Stored data:
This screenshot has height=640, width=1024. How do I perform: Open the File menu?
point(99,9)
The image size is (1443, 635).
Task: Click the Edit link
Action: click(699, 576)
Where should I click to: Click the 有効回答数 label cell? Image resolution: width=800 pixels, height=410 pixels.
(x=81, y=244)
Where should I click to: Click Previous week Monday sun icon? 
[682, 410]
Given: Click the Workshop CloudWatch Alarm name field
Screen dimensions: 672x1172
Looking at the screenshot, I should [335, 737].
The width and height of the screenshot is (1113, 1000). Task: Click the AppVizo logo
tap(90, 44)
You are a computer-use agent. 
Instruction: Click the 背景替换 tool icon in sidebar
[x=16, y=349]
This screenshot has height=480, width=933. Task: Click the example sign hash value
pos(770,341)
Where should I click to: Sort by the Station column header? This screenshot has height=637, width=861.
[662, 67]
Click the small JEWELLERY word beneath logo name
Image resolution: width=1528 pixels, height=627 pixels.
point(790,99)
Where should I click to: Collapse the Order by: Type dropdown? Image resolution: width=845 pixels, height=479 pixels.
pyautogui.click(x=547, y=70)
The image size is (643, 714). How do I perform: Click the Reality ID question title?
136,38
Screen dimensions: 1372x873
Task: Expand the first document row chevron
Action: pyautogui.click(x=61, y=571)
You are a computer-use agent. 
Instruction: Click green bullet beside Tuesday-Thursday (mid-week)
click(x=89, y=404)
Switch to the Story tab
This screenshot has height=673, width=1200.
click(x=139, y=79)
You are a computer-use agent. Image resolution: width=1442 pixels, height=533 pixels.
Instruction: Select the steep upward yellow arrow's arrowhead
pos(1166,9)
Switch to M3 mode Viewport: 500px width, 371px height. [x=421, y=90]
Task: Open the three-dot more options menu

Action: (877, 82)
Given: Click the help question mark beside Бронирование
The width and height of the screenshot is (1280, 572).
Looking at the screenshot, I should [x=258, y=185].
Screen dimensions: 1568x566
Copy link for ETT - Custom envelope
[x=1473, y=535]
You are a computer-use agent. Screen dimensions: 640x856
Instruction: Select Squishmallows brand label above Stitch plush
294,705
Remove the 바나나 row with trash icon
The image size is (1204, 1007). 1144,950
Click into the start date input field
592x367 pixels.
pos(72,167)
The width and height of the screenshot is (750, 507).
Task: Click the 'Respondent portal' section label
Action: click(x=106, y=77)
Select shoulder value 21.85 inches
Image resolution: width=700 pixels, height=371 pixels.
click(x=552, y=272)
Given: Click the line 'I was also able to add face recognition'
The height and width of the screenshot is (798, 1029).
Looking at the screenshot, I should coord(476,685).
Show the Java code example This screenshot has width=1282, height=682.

- **Aim of the task**
Print exactly the lines above, between the one holding "The width and height of the screenshot is (1280, 572)." and the one holding "Click into the start date input field", inclusive, and nothing besides.

- **Your solution**
The width and height of the screenshot is (1280, 572).
Looking at the screenshot, I should [x=258, y=185].
Screen dimensions: 1568x566
Copy link for ETT - Custom envelope
[x=1473, y=535]
You are a computer-use agent. Screen dimensions: 640x856
Instruction: Select Squishmallows brand label above Stitch plush
294,705
Remove the 바나나 row with trash icon
The image size is (1204, 1007). 1144,950
Click into the start date input field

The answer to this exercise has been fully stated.